Although there was a mix of rain and showers through most of the run, I hardly noticed it. Plus, the rain gave me an excuse to run in my Asics Gel Trabuca's. These are the trail shoes I run in during winter, and I didn't have any problems with my feet during those months. Of course, I also wasn't doing as many miles, and would have frequent runs on the treadmill then also.
When my run ended, I still felt pretty good. Since it had been a while since my last long run, it restored some of my confidence, which has taken a shot in the last couple of weeks, having taken off nearly a full week of running due to my bad foot.

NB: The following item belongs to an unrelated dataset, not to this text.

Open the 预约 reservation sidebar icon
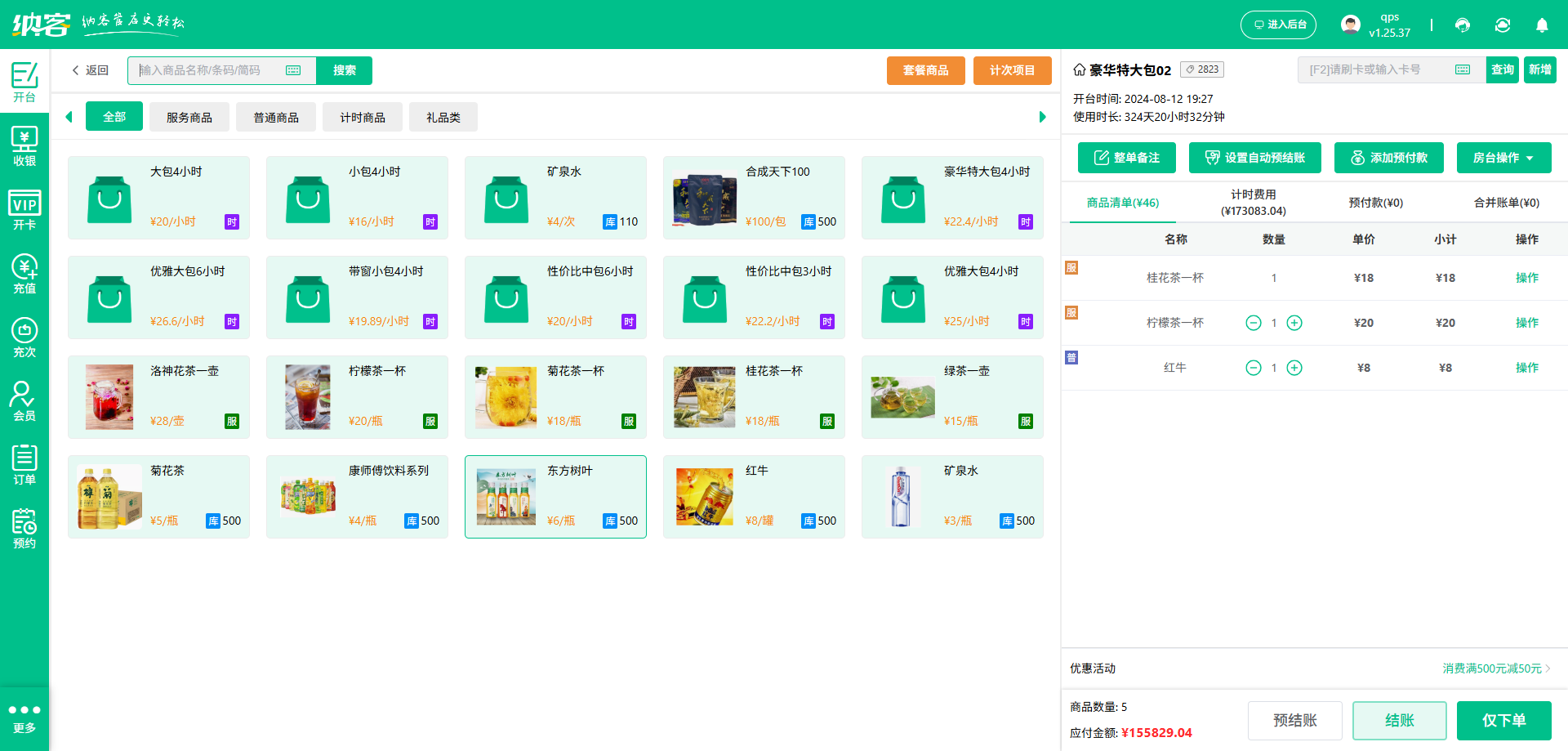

Speaking of the foot, it could be worse. I replaced a run on Saturday with some cross-training, to give it a bit of a break. Other than that, I stayed fairly close to what the plan called for, and ended up just shy of 37 miles for the week, rather than the planned 42-44 miles. After doing 50+ miles for most weeks of August and September, the last couple of weeks have left me feeling that I should be doing more. That won't happen over the next couple of weeks, with the marathon happening two weeks from today. The plan has me doing 32 miles next week, with one run of mile intervals at a 5k pace - fun!

Two weeks to the marathon; Faith Ann is rolling along, Mike is doing great, and I'm feeling ok. Who could ask for anything more?